> **YOUR OBJECTIVE**
Take the lines below between the one holding "Task: Click the Student Name column header" and the one holding "This screenshot has width=756, height=759.", inclusive, and copy them exactly. Add nothing.
=== Section Start ===
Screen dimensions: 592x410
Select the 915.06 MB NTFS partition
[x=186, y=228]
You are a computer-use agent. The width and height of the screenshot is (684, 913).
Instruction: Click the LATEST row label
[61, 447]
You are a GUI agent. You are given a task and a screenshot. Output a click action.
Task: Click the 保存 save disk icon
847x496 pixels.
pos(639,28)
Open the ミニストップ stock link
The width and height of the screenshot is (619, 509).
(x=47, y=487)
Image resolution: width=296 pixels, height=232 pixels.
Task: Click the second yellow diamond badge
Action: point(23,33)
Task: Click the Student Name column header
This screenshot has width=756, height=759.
=== Section End ===
=== Section Start ===
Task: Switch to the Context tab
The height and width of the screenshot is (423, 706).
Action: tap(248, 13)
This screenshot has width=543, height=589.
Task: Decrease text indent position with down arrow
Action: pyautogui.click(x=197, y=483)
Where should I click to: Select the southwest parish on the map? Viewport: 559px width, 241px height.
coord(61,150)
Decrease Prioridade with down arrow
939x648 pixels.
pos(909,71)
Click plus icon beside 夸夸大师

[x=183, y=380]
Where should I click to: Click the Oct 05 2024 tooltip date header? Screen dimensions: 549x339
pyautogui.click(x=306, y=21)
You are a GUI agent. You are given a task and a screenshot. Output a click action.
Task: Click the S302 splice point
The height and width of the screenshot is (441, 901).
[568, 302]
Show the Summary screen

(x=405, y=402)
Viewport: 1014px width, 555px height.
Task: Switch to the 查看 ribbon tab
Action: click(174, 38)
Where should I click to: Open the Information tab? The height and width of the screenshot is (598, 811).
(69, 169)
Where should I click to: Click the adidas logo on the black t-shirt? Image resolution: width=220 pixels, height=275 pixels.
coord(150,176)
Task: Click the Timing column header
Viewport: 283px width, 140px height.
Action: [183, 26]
=== Section End ===
=== Section Start ===
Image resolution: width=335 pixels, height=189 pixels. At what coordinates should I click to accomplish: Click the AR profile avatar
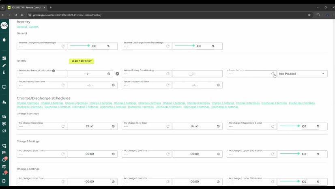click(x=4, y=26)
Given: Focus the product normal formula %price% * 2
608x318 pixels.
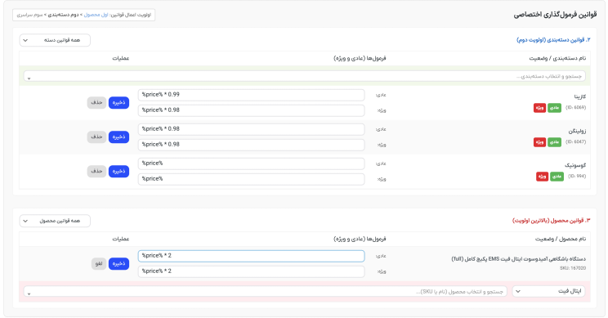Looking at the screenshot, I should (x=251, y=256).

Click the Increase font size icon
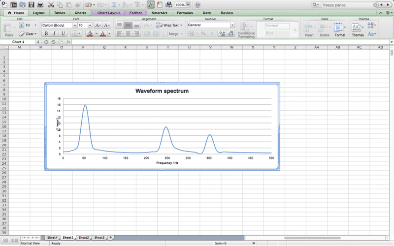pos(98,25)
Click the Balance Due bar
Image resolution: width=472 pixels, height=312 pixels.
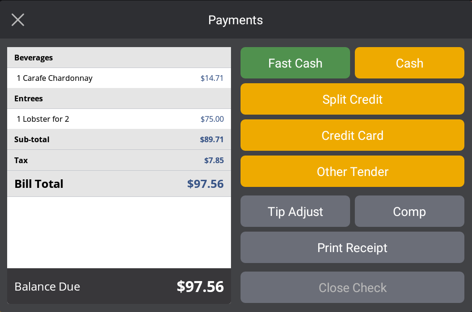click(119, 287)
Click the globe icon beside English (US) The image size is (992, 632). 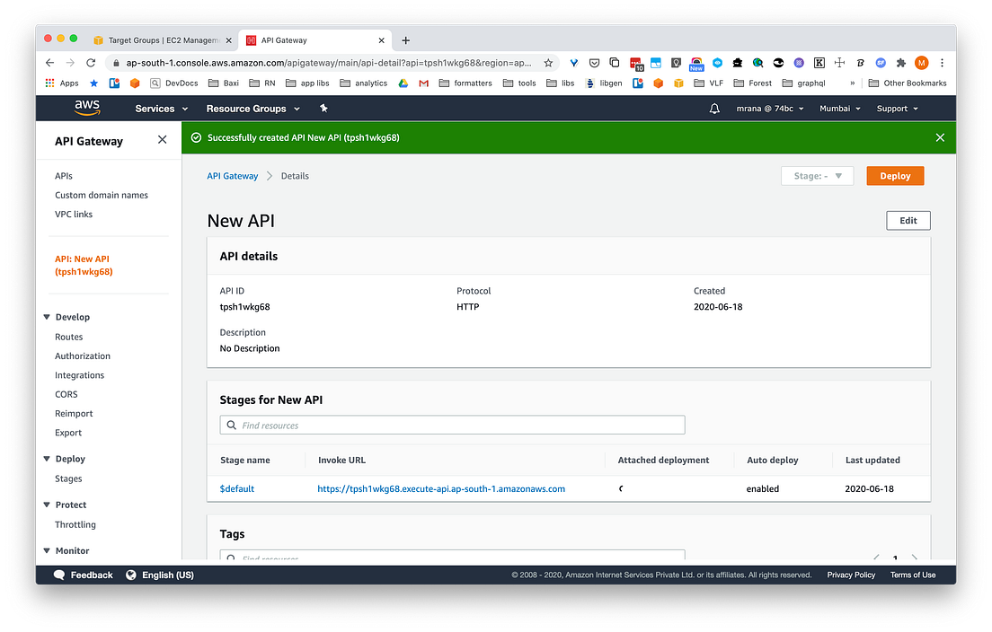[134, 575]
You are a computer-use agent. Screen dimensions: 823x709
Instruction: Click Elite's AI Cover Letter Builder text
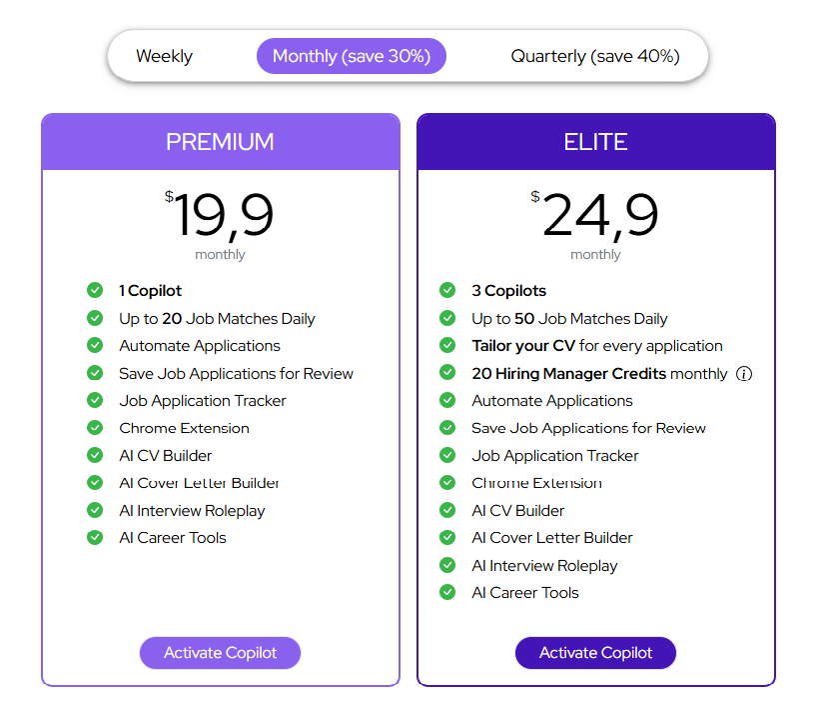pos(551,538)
=== Section End ===
> **EXERCISE OUTPUT**
Task: Click the Student Name column header
This screenshot has width=756, height=759.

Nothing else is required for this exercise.